== HOW TO COMPLETE THIS TASK ==
Each entry listed below should be reproduced word for word.

(Entries taken from a collection)
:::::

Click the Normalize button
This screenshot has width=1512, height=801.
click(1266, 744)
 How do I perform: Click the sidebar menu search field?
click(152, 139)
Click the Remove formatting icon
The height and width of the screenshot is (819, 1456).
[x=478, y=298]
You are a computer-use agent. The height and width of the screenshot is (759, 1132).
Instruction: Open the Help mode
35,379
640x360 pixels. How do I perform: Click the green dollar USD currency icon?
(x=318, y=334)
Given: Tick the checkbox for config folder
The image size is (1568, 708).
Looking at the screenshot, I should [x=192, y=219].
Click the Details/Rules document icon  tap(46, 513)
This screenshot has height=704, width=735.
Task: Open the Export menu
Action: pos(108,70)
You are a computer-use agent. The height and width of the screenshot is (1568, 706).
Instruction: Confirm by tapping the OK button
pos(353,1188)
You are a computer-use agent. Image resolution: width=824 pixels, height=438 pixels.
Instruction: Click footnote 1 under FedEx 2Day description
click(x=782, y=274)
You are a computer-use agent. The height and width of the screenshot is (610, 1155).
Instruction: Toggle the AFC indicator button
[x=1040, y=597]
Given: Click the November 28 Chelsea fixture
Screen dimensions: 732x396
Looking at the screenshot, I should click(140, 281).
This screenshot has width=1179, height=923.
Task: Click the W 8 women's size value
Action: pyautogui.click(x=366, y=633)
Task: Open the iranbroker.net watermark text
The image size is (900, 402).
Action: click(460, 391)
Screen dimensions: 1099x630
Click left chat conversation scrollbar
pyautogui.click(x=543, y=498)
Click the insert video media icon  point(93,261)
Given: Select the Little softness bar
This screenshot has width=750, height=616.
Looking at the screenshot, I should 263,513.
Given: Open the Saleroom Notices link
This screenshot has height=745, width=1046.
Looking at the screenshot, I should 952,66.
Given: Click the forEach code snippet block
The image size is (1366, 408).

:::::

== THE COMPLETED TASK ==
Click the Normalize button
This screenshot has width=1512, height=801.
click(1266, 744)
 How do I perform: Click the sidebar menu search field?
click(152, 139)
Click the Remove formatting icon
The height and width of the screenshot is (819, 1456).
[x=478, y=298]
You are a computer-use agent. The height and width of the screenshot is (759, 1132).
Instruction: Open the Help mode
35,379
640x360 pixels. How do I perform: Click the green dollar USD currency icon?
(x=318, y=334)
Given: Tick the checkbox for config folder
The image size is (1568, 708).
Looking at the screenshot, I should [x=192, y=219].
Click the Details/Rules document icon  tap(46, 513)
This screenshot has height=704, width=735.
Task: Open the Export menu
Action: pos(108,70)
You are a computer-use agent. The height and width of the screenshot is (1568, 706).
Instruction: Confirm by tapping the OK button
pos(353,1188)
You are a computer-use agent. Image resolution: width=824 pixels, height=438 pixels.
Instruction: Click footnote 1 under FedEx 2Day description
click(x=782, y=274)
You are a computer-use agent. The height and width of the screenshot is (610, 1155).
Instruction: Toggle the AFC indicator button
[x=1040, y=597]
Given: Click the November 28 Chelsea fixture
Screen dimensions: 732x396
Looking at the screenshot, I should click(140, 281).
This screenshot has width=1179, height=923.
Task: Click the W 8 women's size value
Action: pyautogui.click(x=366, y=633)
Task: Open the iranbroker.net watermark text
The image size is (900, 402).
Action: click(460, 391)
Screen dimensions: 1099x630
Click left chat conversation scrollbar
pyautogui.click(x=543, y=498)
Click the insert video media icon  point(93,261)
Given: Select the Little softness bar
This screenshot has width=750, height=616.
Looking at the screenshot, I should 263,513.
Given: Open the Saleroom Notices link
This screenshot has height=745, width=1046.
Looking at the screenshot, I should 952,66.
Given: Click the forEach code snippet block
The image size is (1366, 408).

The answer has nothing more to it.